Sally remonta des profondeurs de
son sommeil.
Elle regarda le réveil sur la
table de nuit. Il était deux heures et quart du matin. Charlie aurait dû être à
son travail. Elle le vit. Et quelque chose bondit en elle, une intuition de
mort.
Son mari était d’une pâleur
mortelle. Les yeux lui sortaient de la tête. Il tenait les clés de la voiture
dans une main. Et il continuait à la secouer de l’autre, même si elle avait
déjà ouvert les yeux. Comme s’il était incapable de comprendre qu’elle était
réveillée.
– Qu’est-ce
qu’il y a, Charlie ? Qu’est-ce qui se passe ?
On aurait dit qu’il ne savait pas
quoi répondre. Sa pomme d’Adam s’agita, mais tout était silencieux dans le
petit bungalow, à part le tic-tac du réveil.

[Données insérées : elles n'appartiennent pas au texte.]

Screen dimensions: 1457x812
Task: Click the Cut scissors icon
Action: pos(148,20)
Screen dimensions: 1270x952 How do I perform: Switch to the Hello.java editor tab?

– Il y a le feu ? demanda-t-elle
stupidement.
Dans son esprit, c’était la seule
chose qui aurait pu le mettre dans cet état. Elle savait que ses parents
étaient morts dans l’incendie de leur maison.
– Si on veut, dit-il. Mais c’est
pire encore. Habille-toi vite. Prépare la petite. Il faut partir.
– Mais pourquoi ?
La terreur s’était maintenant
emparée d’elle. Tout paraissait étrange, comme dans un rêve.
– Où ? reprit-elle. Dans
la cour ?
Mais elle savait bien qu’il ne s’agissait
pas de cela. Elle n’avait jamais vu Charlie aussi inquiet. Elle prit une
profonde respiration, mais ne sentit aucune odeur de fumée.
– Sally, ne pose pas de
questions. Il faut partir. Très loin. Réveille la petite et habille-la.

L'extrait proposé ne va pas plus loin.